Molecular characterization of the strains.

Cells were collected from stationary-phase cultures in liquid ZoBell medium by centrifugation (3,200 × g, 15 min), resuspended in 2 ml of lysis buffer (400 mM NaCl, 750 mM sucrose, 20 mM EDTA, 50 mM Tris-HCl, pH 9.0), and incubated with lysozyme (final concentration, 1 mg ml⁻¹; Merck, Darmstadt, Germany) at 37°C for 30 min. Sodium dodecyl sulfate (final concentration, 1% [wt/vol]; Sigma, St. Louis, Mo.) and proteinase K (final concentration, 100 mg ml⁻¹; Boehringer Mannheim Biochemicals B.V., Almere, The Netherlands) were added, and the samples were incubated at 55°C for 120 min. Subsequently, the lysate was extracted with an equal volume of phenol-chloroform-isoamyl alcohol (25:24:1) and an equal volume of chloroform-isoamyl alcohol (24:1). The nucleic acids were precipitated by addition of sodium acetate (pH 5.2; final concentration, 0.2 M; Sigma) and 2.5 volumes of 100% ethanol (Fluka, Buchs, Switzerland), followed by overnight storage at −20°C and centrifugation (20,000 × g, 15 min).
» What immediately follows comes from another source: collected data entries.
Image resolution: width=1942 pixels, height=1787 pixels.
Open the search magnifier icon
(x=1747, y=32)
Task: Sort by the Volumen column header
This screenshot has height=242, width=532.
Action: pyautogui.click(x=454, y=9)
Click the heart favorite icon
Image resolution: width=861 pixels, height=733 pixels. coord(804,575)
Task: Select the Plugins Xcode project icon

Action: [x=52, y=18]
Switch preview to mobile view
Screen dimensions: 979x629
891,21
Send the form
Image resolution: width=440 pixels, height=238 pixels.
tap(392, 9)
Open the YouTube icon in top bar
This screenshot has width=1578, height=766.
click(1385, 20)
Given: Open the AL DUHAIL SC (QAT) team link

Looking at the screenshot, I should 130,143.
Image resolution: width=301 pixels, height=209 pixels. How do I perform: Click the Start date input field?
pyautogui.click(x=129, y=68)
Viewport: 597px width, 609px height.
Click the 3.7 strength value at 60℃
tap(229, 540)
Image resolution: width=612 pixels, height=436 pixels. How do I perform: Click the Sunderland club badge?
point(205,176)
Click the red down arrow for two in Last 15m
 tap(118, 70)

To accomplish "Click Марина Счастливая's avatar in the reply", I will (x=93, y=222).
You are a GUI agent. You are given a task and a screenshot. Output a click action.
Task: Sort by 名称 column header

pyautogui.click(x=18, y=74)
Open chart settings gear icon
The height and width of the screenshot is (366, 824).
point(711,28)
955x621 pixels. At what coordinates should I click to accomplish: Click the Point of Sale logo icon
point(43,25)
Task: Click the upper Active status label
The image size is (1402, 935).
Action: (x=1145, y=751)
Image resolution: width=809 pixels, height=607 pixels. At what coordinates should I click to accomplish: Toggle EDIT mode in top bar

The pellet was washed twice with 70% ethanol, air dried, and dissolved in 50 μl of autoclaved 0.2-μm-pore-size filtered double-distilled water.

DNA encoding 16S rRNA was amplified from the extract by PCR with Taq polymerase (Pharmacia Biotech, Uppsala, Sweden) using bacterial ribosomal DNA primers 27F (5′-AGAGTTTGATCCTGGCTCAG-3′) and 1492R (5′-GGTTACCTTGTTACGACTT-3′) in 50-μl PCR mixtures containing both primers at 0.2 mM, 50 mM KCl, 10 mM Tris-HCl (pH 9.0), 1.5 mM MgCl₂, and 200 mM deoxynucleoside triphosphate (Pharmacia Biotech). The PCR conditions were as follows: initial denaturation step of 94°C for 3 min, followed by 30 cycles of denaturation at 94°C for 1 min, annealing at 55°C for 1 min, and extension at 72°C for 1 min. Cycling was completed by a final extension at 72°C for 7 min. The PCR products were purified from an agarose gel using the Qiaex gel extraction kit (Qiagen, Hilden, Germany), and nucleotide sequences were determined by automated sequencing with a BigDye Terminator Cycle Sequencing kit (Perkin-Elmer) with primer 27F in an ABI 310 sequencer (Perkin-Elmer).

The nucleotide sequences obtained were compared to known sequences of the GenBank database by using the gapped BLAST search algorithm (2, 4) and aligned with the closest relatives in terms of nucleotide sequence similarity and RNA secondary structure using the ARB software package (24).

Preparation of the isolates for the experiments.

Bacterial isolates were grown in liquid ZoBell medium (1-liter Erlenmeyer flasks) on a laboratory shaker at 20°C. Growth was monitored by measuring the optical density at 650 nm with a spectrophotometer every 2 h. In the late exponential phase, cells were harvested by centrifugation (3,200 × g for 15 min), and the pellet was resuspended in 0.2-μm-pore-size-filtered, autoclaved seawater and centrifuged again. This procedure was repeated three times to remove all traces of nutrients originating from the culture medium. Thereafter, the cells were suspended in 5 ml of 0.2-μm-pore-size-filtered, autoclaved seawater, the bacterial abundance was determined as described below, and thereafter the bacterial abundance in the quartz tube was adjusted with autoclaved, irradiated seawater to ≈10⁶ cells ml⁻¹.

Determination of bacterial abundance and activity.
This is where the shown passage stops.